I'm still confused by this convention. In the truing stands I have used, when the rim is farther from the hub (what I call a high spot) then the rim is above the guide on the truing stand. Zen said the opposite. In a "perfect" wheel (all components uniform) then almost by definition a high spot would mean less than average spoke tension and a low spot would mean greater than average spoke tension. You would "pull in" the high spot by increasing tension on the spokes "under" that section of the wheel and "let out" the low spot by decreasing tension under that section of the wheel.


----------



## Zen Cyclery (Mar 10, 2009)

Sorry about the confusion here guys. Usually, I refer to a low spot due to it relative position to the truing arm. And relative to the hub, this would be the highspot.


----------



## redondoaveb (Jan 16, 2011)

Thanks for the clarification guys. I looked at a wheel today that had a low spot (1/4") (relative to the hub) and tried to true it. I loosened spokes, tightened spokes, cussed at the spokes, talked dirty to the spokes, pleaded with the spokes and still couldn't get rid of the low spot. Does there come a time when the wheel is too out of round that spoke tensioning won't work? If so, what is the next step, loosening all the spokes and physically tweaking the wheel by hand?

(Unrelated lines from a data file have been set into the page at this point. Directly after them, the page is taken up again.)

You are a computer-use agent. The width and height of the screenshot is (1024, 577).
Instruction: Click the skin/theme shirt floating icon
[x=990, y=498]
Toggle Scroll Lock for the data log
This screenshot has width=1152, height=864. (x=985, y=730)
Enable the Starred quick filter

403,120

Damn, this can be frustrating.


----------



## redondoaveb (Jan 16, 2011)

Okay, I got rid of the low (flat) spot on the wheel I was working on. I removed the DS and NDS spokes in the area of the flat spot, put a rag over the nipple side of the wheel and beat it with a hammer. Re-installed the spokes and trued the wheel. 

There is still a little bit of a flat spot but it actually came out pretty good. I figured if it didn't work it was just a spare wheel off a rental bike, I would have thrown it away if I couldn't get it repaired. 

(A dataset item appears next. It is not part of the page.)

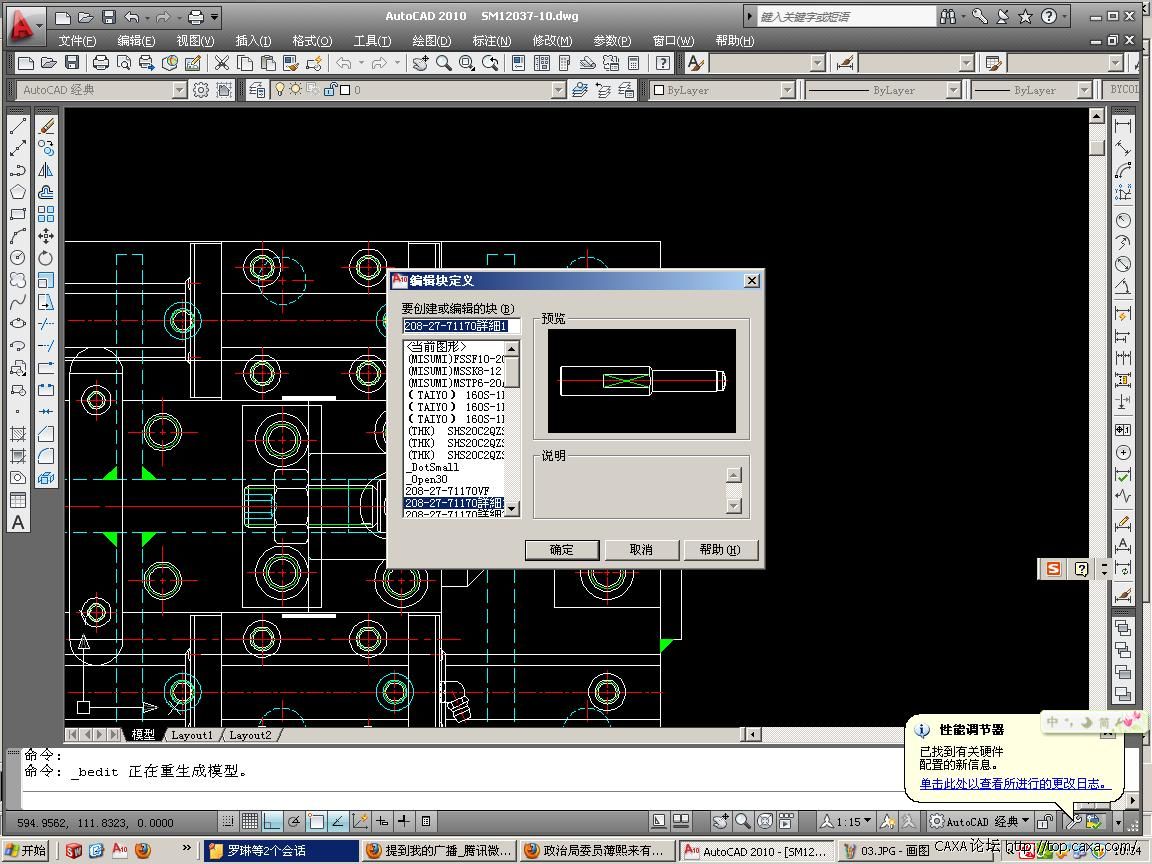This screenshot has width=1152, height=864.
Task: Open the annotation scale 1:15 dropdown
Action: point(855,822)
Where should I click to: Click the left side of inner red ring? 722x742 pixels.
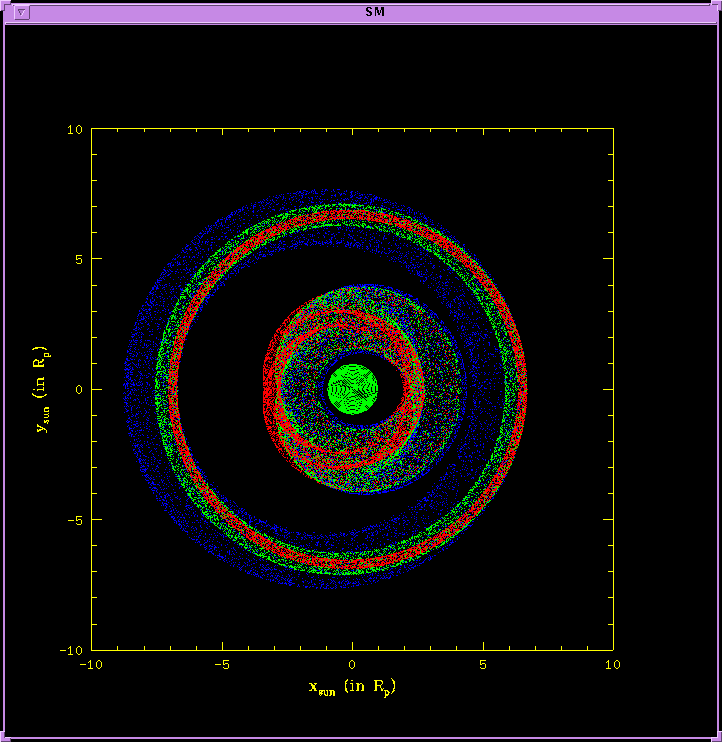coord(270,389)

Precision work is my speciality.


----------



## Kerry Irons (Feb 25, 2002)

redondoaveb said:


> Okay, I got rid of the low (flat) spot on the wheel I was working on. I removed the DS and NDS spokes in the area of the flat spot, put a rag over the nipple side of the wheel and beat it with a hammer. Re-installed the spokes and trued the wheel.
> 
> There is still a little bit of a flat spot but it actually came out pretty good. I figured if it didn't work it was just a spare wheel off a rental bike, I would have thrown it away if I couldn't get it repaired.
> 
> Precision work is my speciality.


Congratulations! You now qualify as a shade tree mechanic. Our motto is "If it doesn't fit, get a bigger hammer."

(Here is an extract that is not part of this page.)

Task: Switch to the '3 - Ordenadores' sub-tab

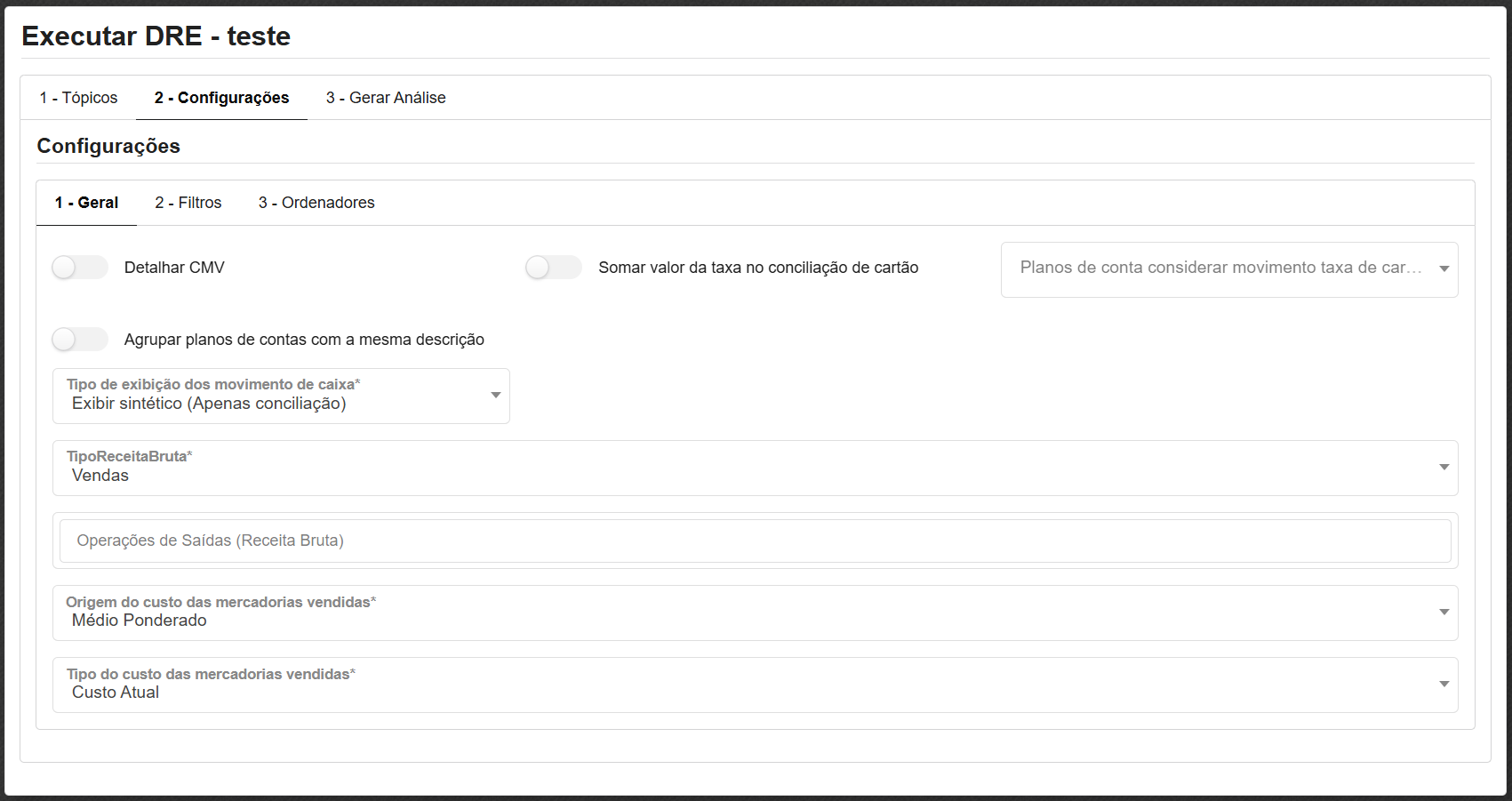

An alternate technique would be to loosen/remove the spokes as you did, loop a wide strap/belt/rope through the opening, tie the strap around a post/tree and yank on the wheel. This is less likely to ding the rim compared to hitting with a hammer. If a low spot will not come out of a wheel when you completely loosen the spokes at the low spot and tighten everything else then you have a bent rim. It will never be great but this technique will result in a rideable wheel.


----------



## redondoaveb (Jan 16, 2011)

Kerry Irons said:


> Congratulations! You now qualify as a shade tree mechanic. Our motto is "If it doesn't fit, get a bigger hammer."
> 
> An alternate technique would be to loosen/remove the spokes as you did, loop a wide strap/belt/rope through the opening, tie the strap around a post/tree and yank on the wheel. This is less likely to ding the rim compared to hitting with a hammer. If a low spot will not come out of a wheel when you completely loosen the spokes at the low spot and tighten everything else then you have a bent rim. It will never be great but this technique will result in a rideable wheel.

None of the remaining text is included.